● SHORT PROBLEM 1
According to the Wendy Ward biography below, in what city was Ward born?
● SHORT PROBLEM 2
List every year in which the Wendy Ward biography below says she led Arizona State University to team titles.

● SUPPLIED PASSAGE
- - - - -

Wendy Ward (born May 6, 1973) is an American professional golfer who played on the LPGA Tour.

Early life, education and amateur career
Ward was born in San Antonio, Texas.

She attended Arizona State University where she had a successful National Collegiate Athletic Association (NCAA) career. She was a two-time Honda Sports Award winner, a three-time first team All-American, the Pac-10 Champion in 1993 and 1995 and led ASU to team titles in 1993, 1994 and 1995. She graduated in 1995 with a degree in business Management.

In 1994, she won the U.S. Women's Amateur and represented the U.S. in the Curtis Cup, the biennial team competition between amateur golfers from the United States and those from Great Britain and Ireland.

Professional career
Ward turned professional in 1995 and qualified for the LPGA Tour on her first attempt to become a rookie in 1996. Her first win came at the 1997 Fieldcrest Cannon Classic where she set both the all-time 54 and 72-hole LPGA scoring records; both records have since been broken.

- - - - -

● RAW DATA
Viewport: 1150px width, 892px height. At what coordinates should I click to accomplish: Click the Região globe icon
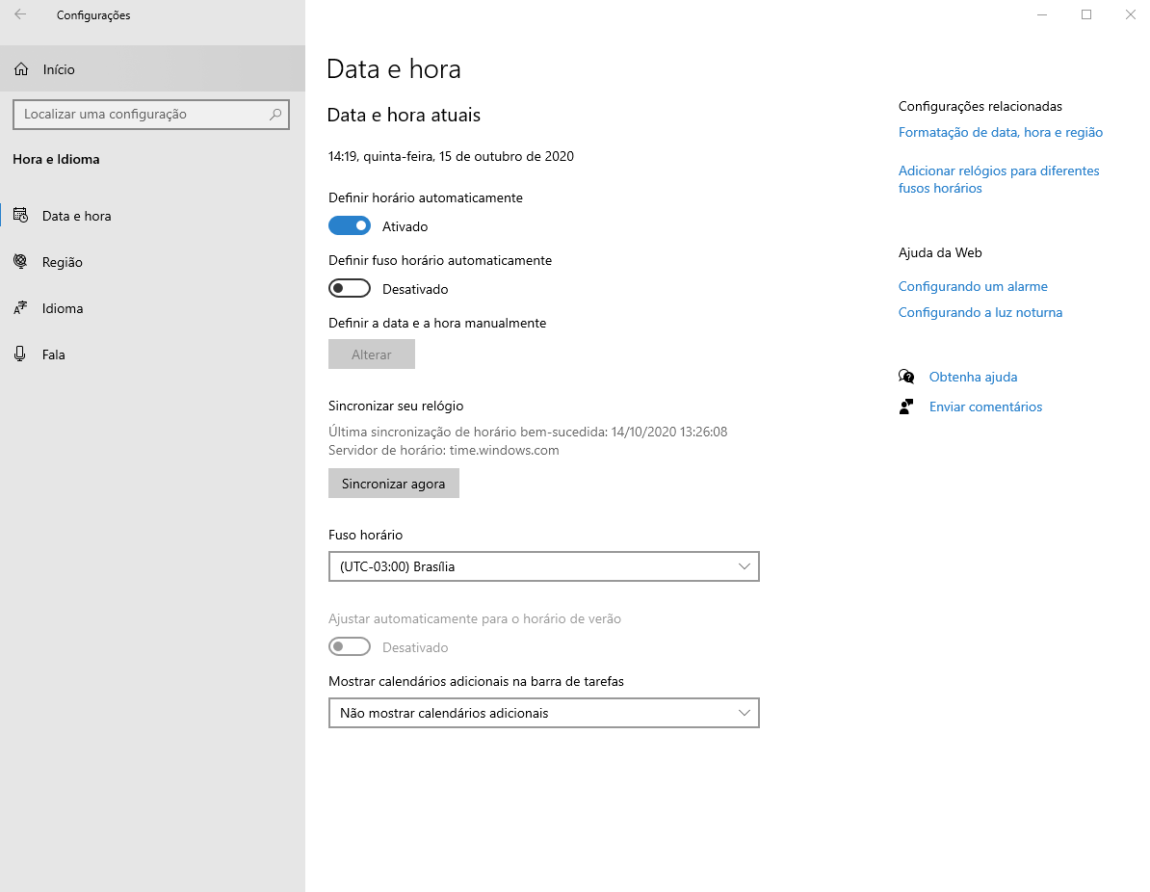[20, 262]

- - - - -

● ANSWER 1
San Antonio, Texas.

● ANSWER 2
1993, 1994, 1995